汚いデータ + セマンティクス整備 ≠ きれいなデータ

セマンティクスを整えても、汚れたデータは綺麗にならない。


取り組み:データを理解・整備してから、セマンティクスへ

この問題に対して、私たちは以下の2ステップで取り組みました。

STEP 1:データ理解・整備

DDPで複数テーブルを理解し、BPMの業務フローを整理した上で、MART層に4つのテーブルを作成しました。

  • 会社情報
  • 出荷情報
  • 売上情報
  • 保守一覧情報

STEP 2:セマンティックビュー定義 → 自然言語クエリ検証

きれいに整備したテーブルに対して、Snowflakeのセマンティックビューで意味・関係性を付与します。その後、自然言語クエリで検証したところ、回答精度が大きく向上しました。

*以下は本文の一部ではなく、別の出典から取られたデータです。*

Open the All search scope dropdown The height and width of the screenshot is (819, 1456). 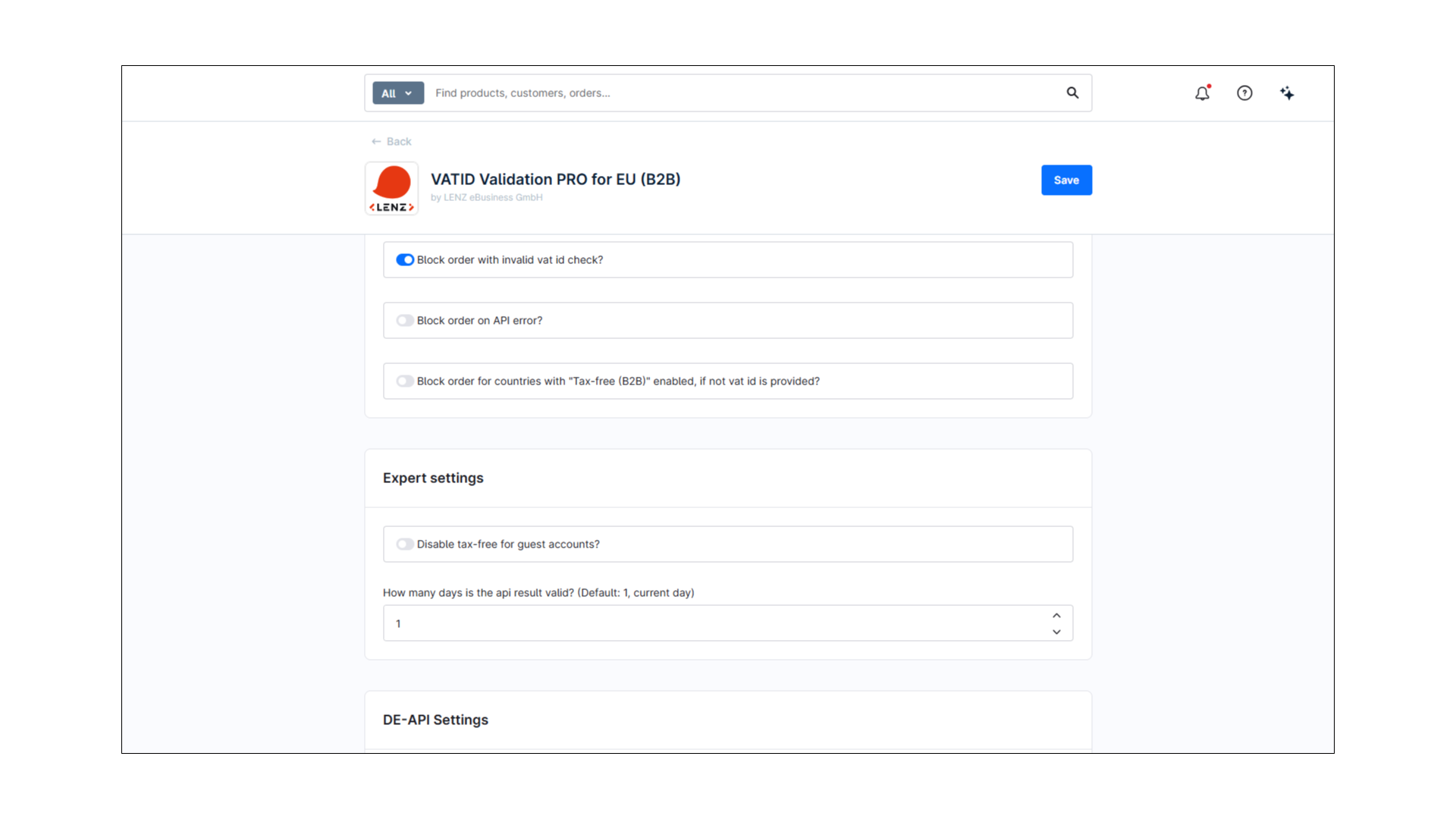[x=397, y=93]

綺麗なテーブル     →  セマンティックビュー定義  →  自然言語クエリ検証 ✓
(MART層の4テーブル)   (意味・関係性を付与)      (回答精度が大きく向上)

デモ:AIが「答える」分岐点

セマンティクスの有無が、AIの回答を左右します。実際の検証結果がこちらです。

✅ 正しく回答できた例

Q.「〇〇社のMRRはいくら?」
→ セマンティクスに「MRR」の定義があるため、正しく回答

Q.「〇〇社の昨年の売上を教えて」
→ セマンティクスに「売上」と「昨年」の定義があるため、正しく回答

❌ 回答できなかった例

Q.「〇〇社のエリアは?」
→ セマンティクスに「エリア」の定義がないため、回答不可

Q.「〇〇社のPBを教えて」
→ セマンティクスに「PB(パートナー営業部門)」の定義がないため、回答不可

定義がある問には迷わず回答でき、曖昧な問には沈黙する。この差がセマンティクスの本質です。


私たちが作りたい世界

経営会議、ある日の一コマ(理想の姿)。

Aさん「商品Aって最近どこに売れた?それってどこの流入?」

Bさん「〇〇社です。流入は△△です。」

こんなやり取りが、知識ではなくデータから、瞬時にできる世界。それが実現すると、

  • 意思決定が速くなる
  • 会議の質が変わる
  • 属人化しない(誰でも同じ答えにたどり着く)

今後の展望:自律型AIの未来

ステップ 内容
Step1 セマンティクス拡充 社内の情報のすべての重要指標(KPI)と同義語のYAML定義を徹底して増強する
Step2 オーケストレーション 役割ごとに特化した複数の自律エージェントが、内部で連携してデータ解釈を進める
Step3 完全自動化へ かつて人がTableauの裏側で泥臭く行っていたデータ抽出・結合・可視化を完全自律化

まとめ

  • 社内データの「汚さ」は、BI時代はアナリストの力技でごまかせていた
  • しかしAI・LLMは「気を利かせる」ことができないため、データ品質がそのまま回答精度に直結する
  • セマンティクスを整える前に、まずデータそのものを整備することが不可欠
  • Snowflakeのセマンティックビューは、整備されたデータに「意味と関係性」を持たせる有効な手段
  • 定義のあるものには答え、定義のないものには沈黙する ― それがセマンティクスの本質

「データを理解し、整備してから、AIに渡す」

この当たり前のことを、丁寧に積み上げることが、AI活用の第一歩だと実感しています。

ここまでご覧いただきありがとうございました。